Während heute noch der Mensch die Bestellung auslöst, tritt dieser in Einkauf 4.0-Abteilungen in den Hintergrund. Hier läuft nicht nur der Prozess automatisiert ab, sondern er wird auch automatisch ausgelöst. Und genau das ist einer der großen Schritte Richtung Einkauf 4.0. Hier gibt es keinen operativen Einkauf mehr, weil diese Prozesse automatisiert wurden!

Einkauf 4.0 und Industrie 4.0
Zwischen diesen beiden Begriffen sollte man genauso klar unterscheiden, wie es traditionell in der funktionellen Betriebswirtschaft üblich ist. Gerade auch, weil der Einkauf als Schnittstelle zwischen Lieferanten und Unternehmen agiert und hier durch digitale Vernetzung eine besonders wertvolle Möglichkeit entsteht, über den digitalen Highway Lieferantendaten in der künftig erforderlichen Datenqualität 4.0 zu erhalten, die einen völlig neuen Einblick in die Supply Chain liefern.

Industrie 4.0 hat sich auch andere Ziele gesetzt. Hier beschäftigt man sich mit Produktionsdaten und erarbeitet neue Geschäftsmodelle. Einkauf 4.0 hingegen setzt auf einkaufsrelevante Daten, die die Steuerung der Supply Chain optimieren sollen. Diese Daten differenziert aufbereitet, liefern darüber hinaus auch wertvolle Fakten für andere Abteilungen, aber auch für B2B- und B2C-Kunden. An dieser Stelle werden nämlich weiterbearbeitete Einkaufsdaten eines Unternehmens wieder zu interessanten Daten in der transparenten Supply Chain des Kunden.
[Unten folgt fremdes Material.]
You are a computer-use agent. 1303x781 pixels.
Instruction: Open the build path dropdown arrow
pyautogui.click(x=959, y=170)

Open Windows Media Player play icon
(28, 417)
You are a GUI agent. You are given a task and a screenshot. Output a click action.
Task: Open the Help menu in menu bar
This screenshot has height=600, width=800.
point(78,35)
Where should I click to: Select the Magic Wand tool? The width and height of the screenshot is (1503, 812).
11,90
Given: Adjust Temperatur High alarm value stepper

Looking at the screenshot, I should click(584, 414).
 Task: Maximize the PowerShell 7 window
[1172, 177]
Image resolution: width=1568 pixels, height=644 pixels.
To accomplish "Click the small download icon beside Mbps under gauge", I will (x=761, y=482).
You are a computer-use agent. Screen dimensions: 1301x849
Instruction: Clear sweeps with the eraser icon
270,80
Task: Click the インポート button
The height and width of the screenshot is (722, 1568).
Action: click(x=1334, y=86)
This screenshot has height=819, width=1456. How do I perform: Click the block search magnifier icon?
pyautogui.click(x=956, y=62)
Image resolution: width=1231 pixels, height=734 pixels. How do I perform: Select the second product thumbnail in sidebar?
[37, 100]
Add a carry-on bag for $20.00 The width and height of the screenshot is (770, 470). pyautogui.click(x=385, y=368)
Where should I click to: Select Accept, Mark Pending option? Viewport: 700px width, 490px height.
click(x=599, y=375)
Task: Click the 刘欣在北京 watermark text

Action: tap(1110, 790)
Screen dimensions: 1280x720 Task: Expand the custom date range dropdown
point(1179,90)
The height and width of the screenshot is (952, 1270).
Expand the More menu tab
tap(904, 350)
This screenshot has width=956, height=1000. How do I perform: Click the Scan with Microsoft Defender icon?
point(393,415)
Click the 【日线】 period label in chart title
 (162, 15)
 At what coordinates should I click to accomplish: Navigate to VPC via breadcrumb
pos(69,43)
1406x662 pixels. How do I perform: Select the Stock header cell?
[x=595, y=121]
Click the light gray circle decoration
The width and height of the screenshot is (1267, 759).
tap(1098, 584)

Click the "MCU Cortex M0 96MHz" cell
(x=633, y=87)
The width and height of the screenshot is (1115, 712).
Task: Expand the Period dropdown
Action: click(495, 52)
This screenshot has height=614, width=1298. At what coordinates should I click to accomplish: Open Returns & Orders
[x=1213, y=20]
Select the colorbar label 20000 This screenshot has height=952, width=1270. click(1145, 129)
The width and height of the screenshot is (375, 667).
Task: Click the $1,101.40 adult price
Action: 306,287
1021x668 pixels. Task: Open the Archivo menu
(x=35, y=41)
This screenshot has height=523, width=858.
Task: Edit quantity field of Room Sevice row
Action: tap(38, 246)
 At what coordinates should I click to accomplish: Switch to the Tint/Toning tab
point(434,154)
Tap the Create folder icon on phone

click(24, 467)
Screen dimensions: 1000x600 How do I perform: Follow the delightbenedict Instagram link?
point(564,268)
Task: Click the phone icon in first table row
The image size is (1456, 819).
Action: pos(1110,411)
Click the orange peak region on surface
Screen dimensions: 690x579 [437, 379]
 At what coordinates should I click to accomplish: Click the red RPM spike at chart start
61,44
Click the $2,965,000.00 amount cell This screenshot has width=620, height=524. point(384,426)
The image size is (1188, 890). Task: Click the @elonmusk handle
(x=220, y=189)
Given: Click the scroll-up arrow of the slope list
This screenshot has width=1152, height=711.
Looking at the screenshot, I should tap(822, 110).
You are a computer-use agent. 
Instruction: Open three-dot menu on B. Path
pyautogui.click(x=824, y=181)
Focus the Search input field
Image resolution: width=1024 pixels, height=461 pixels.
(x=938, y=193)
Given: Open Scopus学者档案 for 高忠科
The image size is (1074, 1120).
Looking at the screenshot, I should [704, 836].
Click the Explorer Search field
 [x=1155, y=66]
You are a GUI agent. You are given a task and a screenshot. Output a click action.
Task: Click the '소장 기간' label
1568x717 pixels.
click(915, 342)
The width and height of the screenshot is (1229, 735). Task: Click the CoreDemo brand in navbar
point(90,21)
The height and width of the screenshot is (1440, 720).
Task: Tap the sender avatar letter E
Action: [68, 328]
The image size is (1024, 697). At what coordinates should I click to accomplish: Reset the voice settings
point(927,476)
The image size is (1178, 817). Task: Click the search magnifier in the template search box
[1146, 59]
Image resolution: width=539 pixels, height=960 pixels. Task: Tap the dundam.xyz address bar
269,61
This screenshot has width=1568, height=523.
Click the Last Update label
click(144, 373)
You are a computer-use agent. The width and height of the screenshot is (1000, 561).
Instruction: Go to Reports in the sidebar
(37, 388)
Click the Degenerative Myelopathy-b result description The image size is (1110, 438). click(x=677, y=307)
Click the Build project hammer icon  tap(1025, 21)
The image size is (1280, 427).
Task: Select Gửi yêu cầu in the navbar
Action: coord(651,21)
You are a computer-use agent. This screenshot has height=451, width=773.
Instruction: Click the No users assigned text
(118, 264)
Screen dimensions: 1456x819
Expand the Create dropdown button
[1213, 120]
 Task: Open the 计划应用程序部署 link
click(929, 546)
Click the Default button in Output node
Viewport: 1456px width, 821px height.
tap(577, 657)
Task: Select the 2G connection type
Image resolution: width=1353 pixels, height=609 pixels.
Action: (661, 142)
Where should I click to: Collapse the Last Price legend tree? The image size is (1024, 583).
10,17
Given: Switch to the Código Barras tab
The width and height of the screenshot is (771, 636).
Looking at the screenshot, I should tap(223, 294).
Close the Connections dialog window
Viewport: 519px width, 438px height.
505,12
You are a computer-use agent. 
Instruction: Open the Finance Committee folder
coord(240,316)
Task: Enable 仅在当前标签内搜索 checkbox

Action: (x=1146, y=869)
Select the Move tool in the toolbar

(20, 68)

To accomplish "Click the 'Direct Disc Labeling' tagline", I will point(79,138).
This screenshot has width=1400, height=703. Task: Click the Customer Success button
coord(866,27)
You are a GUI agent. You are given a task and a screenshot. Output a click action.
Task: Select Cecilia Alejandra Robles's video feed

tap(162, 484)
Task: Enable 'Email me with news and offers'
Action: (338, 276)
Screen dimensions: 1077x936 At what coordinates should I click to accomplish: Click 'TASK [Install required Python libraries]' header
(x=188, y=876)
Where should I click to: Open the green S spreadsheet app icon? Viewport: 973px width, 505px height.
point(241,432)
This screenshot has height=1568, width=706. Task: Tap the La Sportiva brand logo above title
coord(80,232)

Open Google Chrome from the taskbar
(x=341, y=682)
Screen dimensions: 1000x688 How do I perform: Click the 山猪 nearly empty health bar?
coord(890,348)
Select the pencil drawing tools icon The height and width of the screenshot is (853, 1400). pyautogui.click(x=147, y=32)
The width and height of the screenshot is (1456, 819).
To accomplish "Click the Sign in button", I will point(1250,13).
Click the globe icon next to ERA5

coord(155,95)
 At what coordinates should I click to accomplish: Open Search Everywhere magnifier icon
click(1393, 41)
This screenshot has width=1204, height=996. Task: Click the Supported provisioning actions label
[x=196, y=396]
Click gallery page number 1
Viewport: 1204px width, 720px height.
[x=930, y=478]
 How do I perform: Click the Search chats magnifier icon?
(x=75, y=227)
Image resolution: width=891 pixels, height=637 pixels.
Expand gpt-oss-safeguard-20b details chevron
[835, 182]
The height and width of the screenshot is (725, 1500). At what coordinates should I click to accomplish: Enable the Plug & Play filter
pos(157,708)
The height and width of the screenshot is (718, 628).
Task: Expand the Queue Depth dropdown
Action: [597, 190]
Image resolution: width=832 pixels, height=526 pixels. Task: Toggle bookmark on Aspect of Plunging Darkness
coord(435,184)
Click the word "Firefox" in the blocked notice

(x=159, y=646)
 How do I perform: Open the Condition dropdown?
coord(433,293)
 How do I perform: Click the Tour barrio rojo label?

Einkauf 4.0 und Digitalisierung
„Wir digitalisieren bereits seit Jahren. Glauben Sie wirklich, dass es hier noch Optimierungsbedarf gibt?“, ist eine oftmals gestellte Frage an Ira Shanker (CEO der Tech2select GmbH), die sich wohl dadurch ergibt, dass der Begriff „Digitalisierung“ wohl zu oft im Zusammenhang mit Einkauf 4.0 verwendet wird.

Ja, Digitalisierung erfolgt in allen Unternehmen seit wohl mehreren Jahrzehnten. Doch jetzt geht es um den nächsten Schritt, um alles aus den bisherigen Softwaresystemen herauszuholen und sowohl operativen als auch strategischen Einkauf auf neue Beine zu stellen. Hier sollte man daher auch über den Gebrauch des Wortes „Digitalisierungsziel“ neu nachdenken und diesen Begriff zu „Einkauf 4.0-Ziel“ weiterentwickeln, um hier die Entwicklung auch in der Sprache stringent weiterzuführen.

Was stärkt gegen die Marketingmacht von Softwareunternehmen
Wer Chancen und Potentiale von Einkauf 4.0 voll ausschöpfen will, dem sei geraten, sich mit dem Begriff und den Möglichkeiten von Einkauf 4.0 intensiv auseinanderzusetzen. Nur wer mit diesem Hintergrundwissen ein langfristiges Einkauf 4.0-Ziel definiert und Softwaretools und -unternehmen als Begleiter und Methoden auf dem Weg sieht, wird erfolgreich sein.